Necrotising Fasciitis

PatientPlus articles are written by UK doctors and are based on research evidence, UK and European Guidelines. They are designed for health professionals to use, so you may find the language more technical than the condition leaflets.

Synonyms: necrotising soft tissue infection, Fournier's gangrene (necrotising fasciitis of scrotum or vulva), Ludwig's angina (necrotising fasciitis of submandibular space)

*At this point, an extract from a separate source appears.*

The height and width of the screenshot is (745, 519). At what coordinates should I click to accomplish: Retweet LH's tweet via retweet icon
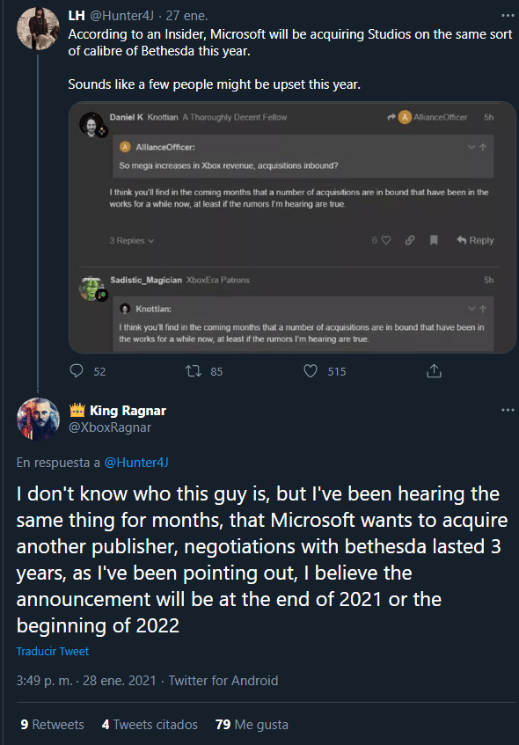pyautogui.click(x=194, y=371)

Necrotising fasciitis (NF) is an uncommon but life-threatening infection.[1] It is defined as necrotising infection involving any layer of the deep soft tissue compartment (dermis, subcutaneous tissue, fascia or muscle).[2][3]

Be aware that:
  • Necrotising fasciitis is difficult to diagnose in its initial stages, as it mimics cellulitis.
  • Important early clues are pain, tenderness and systemic illness out of proportion to the localised physical signs.
  • Bullae and ecchymotic skin lesions also point to the condition (and are not normally found with cellulitis).[2]
  • A high index of suspicion is necessary and suspected cases should be referred immediately. Prompt surgical debridement is essential.

Organisms spread from the subcutaneous tissue along the superficial and deep fascial planes. Muscle is usually spared; however, myonecrosis can occur due to compartment syndrome. Various bacteria may be involved NF infections have been classified into:

  • Type 1 - polymicrobial infection with aerobic and anaerobic bacteria; usually in patients with immunocompromise or chronic disease.
  • Type 2 - Group A streptococcus (GAS): occurs in any age group and in otherwise healthy people; occasionally accompanied by staphylococcal infection.
  • Type 3 - Gram-negative monomicrobial infection:
    • This includes marine organisms such as Vibrio spp. and Aeromonas hydrophila, which can occur following seawater contamination of wounds, injuries involving fish fins or stings, and raw seafood consumption - particularly in patients with chronic liver disease.
    • These marine infections are particularly virulent and can be fatal within 48 hours.
  • Type 4 - fungal infection:
    • Zygomycetes after traumatic wounds or burns.
    • Candidal infection in immunocompromised patients.
    • Can be rapidly progressive with high mortality.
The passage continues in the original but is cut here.